§ Task details:
Starting at the line that holds "Where should I click to: Click the center", copy every line exactly through the end of the data, and no others.

§ Stored records:
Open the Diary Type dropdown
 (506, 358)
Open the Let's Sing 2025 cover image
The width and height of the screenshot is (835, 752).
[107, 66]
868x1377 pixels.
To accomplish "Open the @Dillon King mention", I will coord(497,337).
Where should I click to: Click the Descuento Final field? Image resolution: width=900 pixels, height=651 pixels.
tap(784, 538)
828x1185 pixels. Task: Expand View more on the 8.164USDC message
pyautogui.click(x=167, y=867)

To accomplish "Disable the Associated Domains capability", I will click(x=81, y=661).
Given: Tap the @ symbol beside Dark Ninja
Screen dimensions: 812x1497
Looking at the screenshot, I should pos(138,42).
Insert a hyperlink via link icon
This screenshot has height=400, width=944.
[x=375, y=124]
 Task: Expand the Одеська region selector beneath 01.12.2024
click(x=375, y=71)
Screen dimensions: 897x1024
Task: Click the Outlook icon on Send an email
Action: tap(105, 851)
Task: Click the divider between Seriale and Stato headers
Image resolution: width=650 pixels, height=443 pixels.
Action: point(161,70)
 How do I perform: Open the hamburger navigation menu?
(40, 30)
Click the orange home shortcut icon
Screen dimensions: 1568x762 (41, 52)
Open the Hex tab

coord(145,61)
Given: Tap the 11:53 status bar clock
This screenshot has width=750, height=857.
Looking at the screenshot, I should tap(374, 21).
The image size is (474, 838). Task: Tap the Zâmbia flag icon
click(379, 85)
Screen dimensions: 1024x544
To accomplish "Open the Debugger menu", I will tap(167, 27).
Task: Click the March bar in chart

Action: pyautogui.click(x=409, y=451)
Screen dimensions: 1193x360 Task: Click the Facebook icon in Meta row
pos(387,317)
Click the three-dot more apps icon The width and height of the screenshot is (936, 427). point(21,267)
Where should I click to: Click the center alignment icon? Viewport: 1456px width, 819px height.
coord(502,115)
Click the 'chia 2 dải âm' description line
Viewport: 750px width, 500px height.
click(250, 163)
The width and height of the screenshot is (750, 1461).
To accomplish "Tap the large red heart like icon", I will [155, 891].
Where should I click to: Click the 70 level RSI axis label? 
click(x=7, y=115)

§ Result of the task:
Where should I click to: Click the center alignment icon? Viewport: 1456px width, 819px height.
coord(502,115)
Click the 'chia 2 dải âm' description line
Viewport: 750px width, 500px height.
click(250, 163)
The width and height of the screenshot is (750, 1461).
To accomplish "Tap the large red heart like icon", I will [155, 891].
Where should I click to: Click the 70 level RSI axis label? 
click(x=7, y=115)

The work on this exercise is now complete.